> Task directions
Whichever lines of the material contain "melhorias", copy each of them.

> Working data
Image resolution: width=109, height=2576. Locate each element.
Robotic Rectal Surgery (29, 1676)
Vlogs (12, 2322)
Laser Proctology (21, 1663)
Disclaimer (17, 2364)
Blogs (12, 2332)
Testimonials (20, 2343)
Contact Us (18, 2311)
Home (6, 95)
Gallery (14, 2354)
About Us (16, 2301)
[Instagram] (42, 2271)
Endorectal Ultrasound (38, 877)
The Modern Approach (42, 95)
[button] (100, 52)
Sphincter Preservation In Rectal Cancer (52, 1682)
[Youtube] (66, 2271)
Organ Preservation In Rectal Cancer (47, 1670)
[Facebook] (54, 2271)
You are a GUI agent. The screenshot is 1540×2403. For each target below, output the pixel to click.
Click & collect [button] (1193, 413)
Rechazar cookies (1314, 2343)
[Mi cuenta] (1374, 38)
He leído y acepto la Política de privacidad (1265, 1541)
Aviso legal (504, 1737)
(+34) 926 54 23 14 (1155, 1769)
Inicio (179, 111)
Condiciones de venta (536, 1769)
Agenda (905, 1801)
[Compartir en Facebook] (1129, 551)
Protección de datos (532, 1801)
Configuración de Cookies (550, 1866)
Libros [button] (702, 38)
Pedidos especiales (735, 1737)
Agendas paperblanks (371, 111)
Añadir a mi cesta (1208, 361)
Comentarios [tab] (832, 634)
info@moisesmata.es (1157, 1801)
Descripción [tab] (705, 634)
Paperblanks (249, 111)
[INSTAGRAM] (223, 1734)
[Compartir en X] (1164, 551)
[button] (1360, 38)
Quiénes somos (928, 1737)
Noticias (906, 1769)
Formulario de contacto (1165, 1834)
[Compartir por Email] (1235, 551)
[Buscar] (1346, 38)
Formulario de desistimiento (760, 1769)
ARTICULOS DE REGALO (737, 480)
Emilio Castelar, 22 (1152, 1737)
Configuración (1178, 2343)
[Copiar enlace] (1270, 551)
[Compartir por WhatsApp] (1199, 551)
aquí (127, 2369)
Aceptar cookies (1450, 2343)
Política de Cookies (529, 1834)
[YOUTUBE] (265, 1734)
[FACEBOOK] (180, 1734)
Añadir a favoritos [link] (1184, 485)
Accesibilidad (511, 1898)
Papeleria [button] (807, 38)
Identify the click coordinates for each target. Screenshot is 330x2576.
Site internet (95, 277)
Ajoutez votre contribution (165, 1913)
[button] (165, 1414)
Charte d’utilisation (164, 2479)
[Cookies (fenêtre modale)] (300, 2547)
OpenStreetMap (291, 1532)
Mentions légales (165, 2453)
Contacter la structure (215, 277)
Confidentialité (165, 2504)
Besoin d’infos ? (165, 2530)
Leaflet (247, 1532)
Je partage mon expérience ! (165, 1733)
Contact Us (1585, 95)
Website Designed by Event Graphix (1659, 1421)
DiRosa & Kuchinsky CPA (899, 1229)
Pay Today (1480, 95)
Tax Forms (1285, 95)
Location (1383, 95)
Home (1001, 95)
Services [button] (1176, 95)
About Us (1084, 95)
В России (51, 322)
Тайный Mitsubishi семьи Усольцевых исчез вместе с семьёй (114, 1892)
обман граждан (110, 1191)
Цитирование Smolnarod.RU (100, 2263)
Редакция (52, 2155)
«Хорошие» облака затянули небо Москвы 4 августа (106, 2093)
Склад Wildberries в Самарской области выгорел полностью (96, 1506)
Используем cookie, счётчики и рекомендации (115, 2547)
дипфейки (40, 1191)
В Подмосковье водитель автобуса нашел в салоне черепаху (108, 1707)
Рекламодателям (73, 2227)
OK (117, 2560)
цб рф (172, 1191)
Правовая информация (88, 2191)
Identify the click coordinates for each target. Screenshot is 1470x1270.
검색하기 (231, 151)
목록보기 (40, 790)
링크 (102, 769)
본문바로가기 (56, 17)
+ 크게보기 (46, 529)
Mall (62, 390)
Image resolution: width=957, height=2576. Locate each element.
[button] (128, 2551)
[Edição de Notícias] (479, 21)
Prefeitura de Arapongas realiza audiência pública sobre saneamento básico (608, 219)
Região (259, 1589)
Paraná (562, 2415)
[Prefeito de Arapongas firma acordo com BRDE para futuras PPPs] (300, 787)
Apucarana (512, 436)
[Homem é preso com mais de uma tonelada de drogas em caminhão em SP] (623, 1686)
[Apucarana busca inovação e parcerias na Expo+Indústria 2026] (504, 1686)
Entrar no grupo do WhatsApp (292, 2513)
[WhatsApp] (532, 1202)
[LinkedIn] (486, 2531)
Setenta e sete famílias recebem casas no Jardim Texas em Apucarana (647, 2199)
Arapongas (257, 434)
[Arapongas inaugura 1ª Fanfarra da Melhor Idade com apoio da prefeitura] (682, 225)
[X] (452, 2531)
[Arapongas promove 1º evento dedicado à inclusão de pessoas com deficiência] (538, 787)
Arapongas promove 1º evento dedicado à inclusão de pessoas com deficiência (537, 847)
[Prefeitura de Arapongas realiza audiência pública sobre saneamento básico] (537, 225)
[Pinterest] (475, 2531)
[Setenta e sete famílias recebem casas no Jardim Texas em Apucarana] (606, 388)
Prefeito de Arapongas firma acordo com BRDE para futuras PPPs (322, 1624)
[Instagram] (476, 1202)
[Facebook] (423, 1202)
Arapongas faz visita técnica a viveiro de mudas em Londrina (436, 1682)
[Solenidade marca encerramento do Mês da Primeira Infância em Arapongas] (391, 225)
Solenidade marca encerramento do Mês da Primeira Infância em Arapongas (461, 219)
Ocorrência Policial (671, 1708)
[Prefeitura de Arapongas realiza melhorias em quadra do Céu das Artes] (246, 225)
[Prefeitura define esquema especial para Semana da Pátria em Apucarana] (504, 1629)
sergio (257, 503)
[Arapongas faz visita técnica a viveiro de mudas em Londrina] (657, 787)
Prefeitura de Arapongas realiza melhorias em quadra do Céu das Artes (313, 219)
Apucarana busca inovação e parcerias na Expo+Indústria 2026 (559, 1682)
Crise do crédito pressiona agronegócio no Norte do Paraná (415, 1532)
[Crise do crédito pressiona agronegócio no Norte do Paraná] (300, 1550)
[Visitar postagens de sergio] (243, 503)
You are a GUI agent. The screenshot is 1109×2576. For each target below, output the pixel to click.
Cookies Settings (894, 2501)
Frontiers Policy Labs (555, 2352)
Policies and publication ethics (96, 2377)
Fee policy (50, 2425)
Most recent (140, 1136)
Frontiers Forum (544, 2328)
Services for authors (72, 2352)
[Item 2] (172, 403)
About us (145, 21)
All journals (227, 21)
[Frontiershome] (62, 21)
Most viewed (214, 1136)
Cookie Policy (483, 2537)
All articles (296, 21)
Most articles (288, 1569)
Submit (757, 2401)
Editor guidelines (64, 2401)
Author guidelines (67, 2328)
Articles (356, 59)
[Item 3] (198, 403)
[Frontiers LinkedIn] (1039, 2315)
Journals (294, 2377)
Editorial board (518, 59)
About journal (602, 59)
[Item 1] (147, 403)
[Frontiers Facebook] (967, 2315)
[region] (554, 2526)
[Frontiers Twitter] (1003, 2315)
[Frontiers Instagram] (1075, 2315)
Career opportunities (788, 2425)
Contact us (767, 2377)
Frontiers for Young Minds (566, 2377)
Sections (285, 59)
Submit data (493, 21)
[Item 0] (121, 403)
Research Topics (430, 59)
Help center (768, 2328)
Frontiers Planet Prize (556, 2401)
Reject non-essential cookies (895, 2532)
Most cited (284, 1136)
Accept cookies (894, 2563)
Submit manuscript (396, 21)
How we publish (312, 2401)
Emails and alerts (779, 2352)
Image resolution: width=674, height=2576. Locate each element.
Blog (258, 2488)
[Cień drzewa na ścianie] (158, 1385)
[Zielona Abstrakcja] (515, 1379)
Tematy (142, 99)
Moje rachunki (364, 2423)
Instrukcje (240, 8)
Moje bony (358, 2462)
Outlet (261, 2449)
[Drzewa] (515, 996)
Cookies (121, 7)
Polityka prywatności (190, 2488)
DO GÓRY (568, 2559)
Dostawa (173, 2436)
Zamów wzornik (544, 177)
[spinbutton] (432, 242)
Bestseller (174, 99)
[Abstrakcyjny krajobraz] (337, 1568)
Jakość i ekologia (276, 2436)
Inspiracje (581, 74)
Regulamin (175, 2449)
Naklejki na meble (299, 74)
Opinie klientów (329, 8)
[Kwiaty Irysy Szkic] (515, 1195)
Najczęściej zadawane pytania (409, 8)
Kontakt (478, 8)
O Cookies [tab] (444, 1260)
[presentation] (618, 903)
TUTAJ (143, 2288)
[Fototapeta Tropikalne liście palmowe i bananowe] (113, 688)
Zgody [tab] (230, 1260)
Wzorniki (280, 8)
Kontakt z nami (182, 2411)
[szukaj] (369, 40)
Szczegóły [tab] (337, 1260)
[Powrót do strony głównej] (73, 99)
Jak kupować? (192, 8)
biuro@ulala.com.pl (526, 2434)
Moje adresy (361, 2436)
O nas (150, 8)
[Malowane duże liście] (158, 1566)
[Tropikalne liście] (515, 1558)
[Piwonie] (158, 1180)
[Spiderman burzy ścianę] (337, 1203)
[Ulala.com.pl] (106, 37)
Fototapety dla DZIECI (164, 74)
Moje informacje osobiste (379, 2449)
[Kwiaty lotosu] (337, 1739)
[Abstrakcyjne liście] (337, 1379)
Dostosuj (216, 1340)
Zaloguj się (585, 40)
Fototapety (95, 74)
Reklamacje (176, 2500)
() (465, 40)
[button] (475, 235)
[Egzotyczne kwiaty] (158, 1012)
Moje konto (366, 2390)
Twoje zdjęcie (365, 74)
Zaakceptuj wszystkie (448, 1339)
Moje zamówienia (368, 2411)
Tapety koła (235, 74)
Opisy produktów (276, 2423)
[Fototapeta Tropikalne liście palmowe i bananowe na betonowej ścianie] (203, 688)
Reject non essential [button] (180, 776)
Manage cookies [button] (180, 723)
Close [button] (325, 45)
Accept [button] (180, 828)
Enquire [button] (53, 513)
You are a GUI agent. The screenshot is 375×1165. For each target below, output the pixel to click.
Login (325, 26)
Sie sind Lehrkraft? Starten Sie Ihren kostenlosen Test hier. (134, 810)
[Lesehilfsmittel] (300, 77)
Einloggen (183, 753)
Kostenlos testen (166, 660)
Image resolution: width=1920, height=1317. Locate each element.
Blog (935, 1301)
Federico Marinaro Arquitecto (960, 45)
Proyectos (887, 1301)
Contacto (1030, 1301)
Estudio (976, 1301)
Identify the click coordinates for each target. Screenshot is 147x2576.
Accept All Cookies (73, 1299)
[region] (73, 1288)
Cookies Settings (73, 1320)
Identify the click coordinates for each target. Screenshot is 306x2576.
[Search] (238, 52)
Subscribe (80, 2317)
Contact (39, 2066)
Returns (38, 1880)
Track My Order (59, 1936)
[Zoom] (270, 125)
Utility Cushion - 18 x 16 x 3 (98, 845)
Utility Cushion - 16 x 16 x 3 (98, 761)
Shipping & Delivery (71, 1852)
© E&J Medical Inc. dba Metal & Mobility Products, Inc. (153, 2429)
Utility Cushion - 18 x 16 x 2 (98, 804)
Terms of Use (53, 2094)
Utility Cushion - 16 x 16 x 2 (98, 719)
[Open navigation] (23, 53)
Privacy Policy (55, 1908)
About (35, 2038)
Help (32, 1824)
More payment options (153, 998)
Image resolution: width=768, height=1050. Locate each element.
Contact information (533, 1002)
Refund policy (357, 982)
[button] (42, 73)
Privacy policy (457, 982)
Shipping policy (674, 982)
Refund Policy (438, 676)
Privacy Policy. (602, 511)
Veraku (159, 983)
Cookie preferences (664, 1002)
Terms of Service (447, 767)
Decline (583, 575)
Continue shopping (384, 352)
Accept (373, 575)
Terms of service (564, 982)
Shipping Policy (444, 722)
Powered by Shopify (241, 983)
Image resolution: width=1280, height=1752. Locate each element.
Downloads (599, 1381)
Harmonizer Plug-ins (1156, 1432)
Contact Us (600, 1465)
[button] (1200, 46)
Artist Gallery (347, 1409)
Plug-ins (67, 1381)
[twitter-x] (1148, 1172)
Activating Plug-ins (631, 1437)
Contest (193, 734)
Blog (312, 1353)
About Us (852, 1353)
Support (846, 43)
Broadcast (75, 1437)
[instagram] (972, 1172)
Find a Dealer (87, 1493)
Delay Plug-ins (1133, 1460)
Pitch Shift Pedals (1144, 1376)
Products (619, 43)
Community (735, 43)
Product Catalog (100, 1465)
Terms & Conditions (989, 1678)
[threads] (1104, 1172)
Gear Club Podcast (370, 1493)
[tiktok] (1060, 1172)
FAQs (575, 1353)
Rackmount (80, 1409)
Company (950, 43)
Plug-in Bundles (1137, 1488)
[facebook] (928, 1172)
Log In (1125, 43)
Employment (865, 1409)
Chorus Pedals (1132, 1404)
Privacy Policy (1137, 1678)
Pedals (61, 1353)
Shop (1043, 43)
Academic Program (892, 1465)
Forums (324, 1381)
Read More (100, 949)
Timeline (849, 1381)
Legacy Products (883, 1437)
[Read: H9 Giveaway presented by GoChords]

> Solution
[Prefeitura de Arapongas realiza melhorias em quadra do Céu das Artes] (246, 225)
Prefeitura de Arapongas realiza melhorias em quadra do Céu das Artes (313, 219)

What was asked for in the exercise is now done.